Y que el mañana espere, que las tareas tortuosas se acumulen; que sobren la atención, el juego, el afecto, el abrazo, la complicidad; inestimables sus sonrisas y besos, sus deseos, anhelos, de extrema prioridad.
Niños míos, que el presente los empodere y el futuro se intuya excesivamente feliz. Retocen, dibujen, construyan a sus pies un hogar caliente y seguro, un refugio de paz e inocencia para que fluyan la maravilla y el sueño, la magia; mis niños sublimes.
Que sus enigmas luminosos sean siempre mi mejor demostración de talento, que su ebriedad de vivir nos contagie y vicie. Que su ingenuo canto me eleve y la esperanza de acompañarlos en cada aventura me forje poderosísima.
Niños míos, los construyo fuerte, corazón, coraza; de trinchera férrea y venturosa; para que las ideas buenas florezcan en su corazón y sus ilusiones no mengüen cuando las piernas se alarguen.
Encantadora, profunda y bendecida es la existencia a su lado; afortunados y poderosos quienes compartimos la dicha de un niño levantisco y pujante. Gracias a la vida por obsequiarnos su amor, por permitirnos enseñarles y aprender.

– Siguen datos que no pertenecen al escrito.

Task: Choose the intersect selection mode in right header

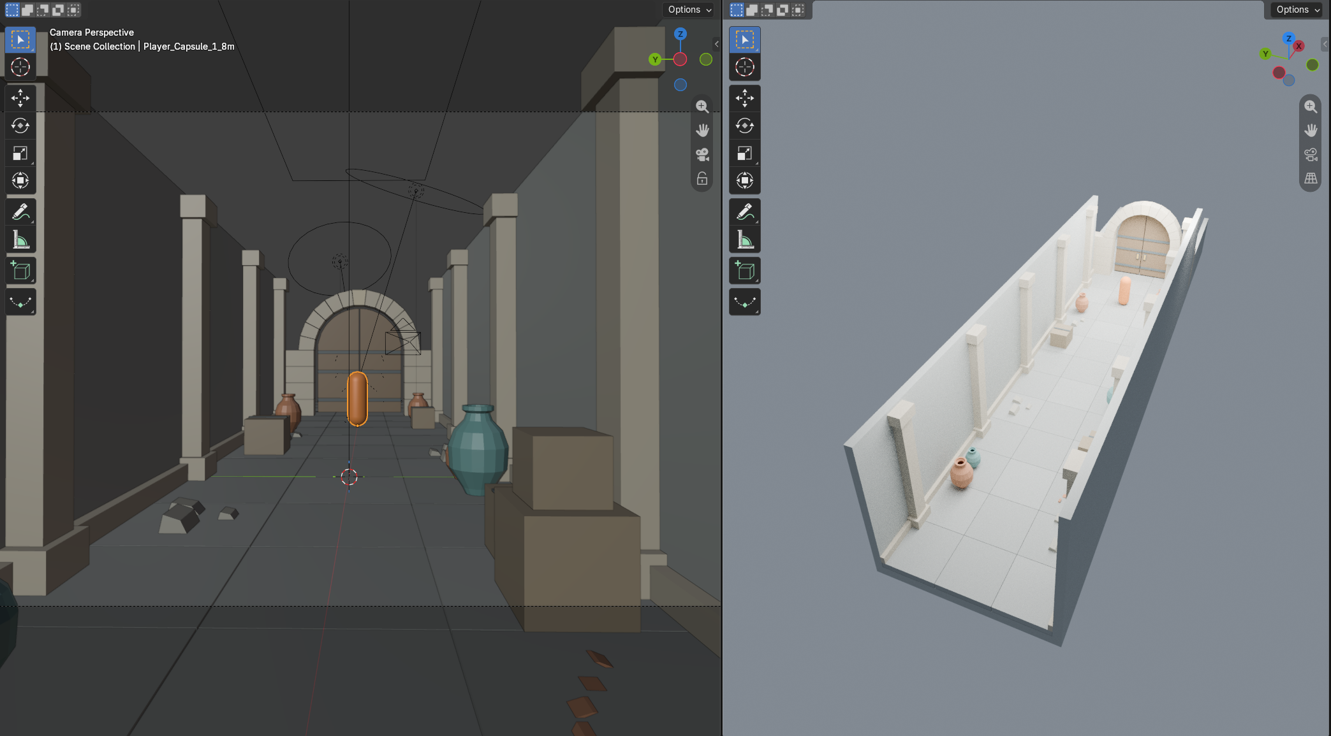Action: click(x=798, y=10)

A su altura batallo mejor cada guerra y vislumbro colores perdidos; su sapiencia de pasos pequeños rige y cosecha. Mientras, una cita del escritor italiano Fabrizio Caramagna se materializa: «Hay días en que, salida de la nada, mi infancia se sube rápido sobre los hombros, me aprieta los cabellos entrecanos entre las manitos y sonriendo me dice: “No ha cambiado nada. Tú y yo no nos dejaremos nunca”». A los niños, míos, tuyos, nuestros, siempre: raíces y alas.